§ **SOURCE RECORDS**:
+---+
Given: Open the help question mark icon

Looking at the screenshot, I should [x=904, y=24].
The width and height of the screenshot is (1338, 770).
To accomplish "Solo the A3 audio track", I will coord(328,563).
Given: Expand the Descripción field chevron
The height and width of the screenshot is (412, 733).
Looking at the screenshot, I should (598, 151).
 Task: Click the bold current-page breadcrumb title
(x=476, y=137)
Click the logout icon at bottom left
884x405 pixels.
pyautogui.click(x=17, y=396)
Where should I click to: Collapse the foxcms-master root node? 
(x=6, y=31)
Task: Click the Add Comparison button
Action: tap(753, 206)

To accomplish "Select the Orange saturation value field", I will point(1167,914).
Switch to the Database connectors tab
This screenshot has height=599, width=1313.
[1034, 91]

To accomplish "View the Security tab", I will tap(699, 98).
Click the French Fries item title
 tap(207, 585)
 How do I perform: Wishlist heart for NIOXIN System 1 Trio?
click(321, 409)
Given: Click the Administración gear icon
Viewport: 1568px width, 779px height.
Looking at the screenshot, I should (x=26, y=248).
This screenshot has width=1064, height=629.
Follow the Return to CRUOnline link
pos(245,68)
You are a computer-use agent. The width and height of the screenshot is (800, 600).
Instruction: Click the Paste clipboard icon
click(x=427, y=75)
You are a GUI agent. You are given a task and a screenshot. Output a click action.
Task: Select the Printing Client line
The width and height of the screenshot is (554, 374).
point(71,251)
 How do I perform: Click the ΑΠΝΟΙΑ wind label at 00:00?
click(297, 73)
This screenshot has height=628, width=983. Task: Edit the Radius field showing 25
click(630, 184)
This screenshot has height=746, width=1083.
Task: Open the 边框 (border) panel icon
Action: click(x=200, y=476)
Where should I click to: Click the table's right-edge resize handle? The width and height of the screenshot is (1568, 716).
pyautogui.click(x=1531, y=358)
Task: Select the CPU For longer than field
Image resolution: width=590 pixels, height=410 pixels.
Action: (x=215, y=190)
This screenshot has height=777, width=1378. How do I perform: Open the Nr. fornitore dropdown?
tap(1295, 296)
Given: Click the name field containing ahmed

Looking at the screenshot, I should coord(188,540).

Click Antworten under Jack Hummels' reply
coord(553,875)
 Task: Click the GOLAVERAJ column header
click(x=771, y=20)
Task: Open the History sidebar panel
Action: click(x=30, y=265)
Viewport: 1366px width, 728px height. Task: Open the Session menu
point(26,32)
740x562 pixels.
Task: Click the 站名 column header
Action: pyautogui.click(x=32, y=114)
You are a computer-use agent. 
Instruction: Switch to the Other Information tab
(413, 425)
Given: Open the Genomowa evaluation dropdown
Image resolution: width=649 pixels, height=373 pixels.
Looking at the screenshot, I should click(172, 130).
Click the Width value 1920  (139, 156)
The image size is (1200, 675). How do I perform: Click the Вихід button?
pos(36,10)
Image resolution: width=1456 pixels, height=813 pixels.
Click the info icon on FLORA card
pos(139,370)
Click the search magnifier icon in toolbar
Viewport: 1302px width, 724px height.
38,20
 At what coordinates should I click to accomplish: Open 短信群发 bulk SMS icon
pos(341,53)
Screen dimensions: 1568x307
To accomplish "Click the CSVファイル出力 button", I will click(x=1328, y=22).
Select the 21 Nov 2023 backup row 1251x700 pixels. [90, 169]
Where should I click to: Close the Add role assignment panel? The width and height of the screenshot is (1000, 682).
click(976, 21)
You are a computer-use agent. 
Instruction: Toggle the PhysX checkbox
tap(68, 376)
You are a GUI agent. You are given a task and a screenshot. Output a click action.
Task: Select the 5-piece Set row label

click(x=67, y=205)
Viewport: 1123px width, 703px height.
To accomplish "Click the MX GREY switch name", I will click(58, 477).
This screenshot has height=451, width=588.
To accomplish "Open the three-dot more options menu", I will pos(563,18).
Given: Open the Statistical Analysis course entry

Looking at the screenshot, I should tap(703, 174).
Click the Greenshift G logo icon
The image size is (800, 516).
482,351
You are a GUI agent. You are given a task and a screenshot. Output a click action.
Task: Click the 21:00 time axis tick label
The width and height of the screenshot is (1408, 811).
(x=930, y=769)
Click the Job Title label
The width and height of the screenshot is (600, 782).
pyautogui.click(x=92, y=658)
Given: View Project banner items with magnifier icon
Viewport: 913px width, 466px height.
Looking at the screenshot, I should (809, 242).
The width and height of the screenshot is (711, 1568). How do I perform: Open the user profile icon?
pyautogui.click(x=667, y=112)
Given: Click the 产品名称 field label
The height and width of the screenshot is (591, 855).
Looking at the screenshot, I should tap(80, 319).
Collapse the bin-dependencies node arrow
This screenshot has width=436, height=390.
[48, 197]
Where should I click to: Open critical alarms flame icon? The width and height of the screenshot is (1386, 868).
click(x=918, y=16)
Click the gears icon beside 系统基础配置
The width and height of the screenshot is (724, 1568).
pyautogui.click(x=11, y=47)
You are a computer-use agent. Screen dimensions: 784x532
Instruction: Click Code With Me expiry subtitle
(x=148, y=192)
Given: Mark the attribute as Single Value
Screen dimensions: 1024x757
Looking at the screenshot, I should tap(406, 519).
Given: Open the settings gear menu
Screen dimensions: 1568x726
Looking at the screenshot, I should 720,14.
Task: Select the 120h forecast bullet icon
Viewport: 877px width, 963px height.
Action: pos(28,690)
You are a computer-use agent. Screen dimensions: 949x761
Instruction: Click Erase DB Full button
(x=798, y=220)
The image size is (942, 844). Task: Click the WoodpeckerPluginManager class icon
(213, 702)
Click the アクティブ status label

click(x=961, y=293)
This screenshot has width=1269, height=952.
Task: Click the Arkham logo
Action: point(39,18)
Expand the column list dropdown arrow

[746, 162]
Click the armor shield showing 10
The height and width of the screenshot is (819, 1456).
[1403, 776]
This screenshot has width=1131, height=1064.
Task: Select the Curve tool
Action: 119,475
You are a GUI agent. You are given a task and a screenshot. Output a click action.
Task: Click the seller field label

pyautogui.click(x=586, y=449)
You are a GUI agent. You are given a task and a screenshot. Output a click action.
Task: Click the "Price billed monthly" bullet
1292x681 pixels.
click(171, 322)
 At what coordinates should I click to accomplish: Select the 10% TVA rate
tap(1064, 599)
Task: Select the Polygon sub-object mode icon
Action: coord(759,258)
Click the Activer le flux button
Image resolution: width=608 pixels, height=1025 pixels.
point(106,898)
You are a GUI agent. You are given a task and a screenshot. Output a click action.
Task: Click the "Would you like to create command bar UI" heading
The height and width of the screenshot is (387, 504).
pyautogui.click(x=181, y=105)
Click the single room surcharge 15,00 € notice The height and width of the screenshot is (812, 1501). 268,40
+---+
§ **GOAL OF THE EXERCISE**: Of the entries above, repeat exactly the lines between the line with "The height and width of the screenshot is (591, 855)." and the line with "You are a computer-use agent. Screen dimensions: 784x532", inclusive, and no others.

§ **SOLUTION BELOW**:
The height and width of the screenshot is (591, 855).
Looking at the screenshot, I should tap(80, 319).
Collapse the bin-dependencies node arrow
This screenshot has width=436, height=390.
[48, 197]
Where should I click to: Open critical alarms flame icon? The width and height of the screenshot is (1386, 868).
click(x=918, y=16)
Click the gears icon beside 系统基础配置
The width and height of the screenshot is (724, 1568).
pyautogui.click(x=11, y=47)
You are a computer-use agent. Screen dimensions: 784x532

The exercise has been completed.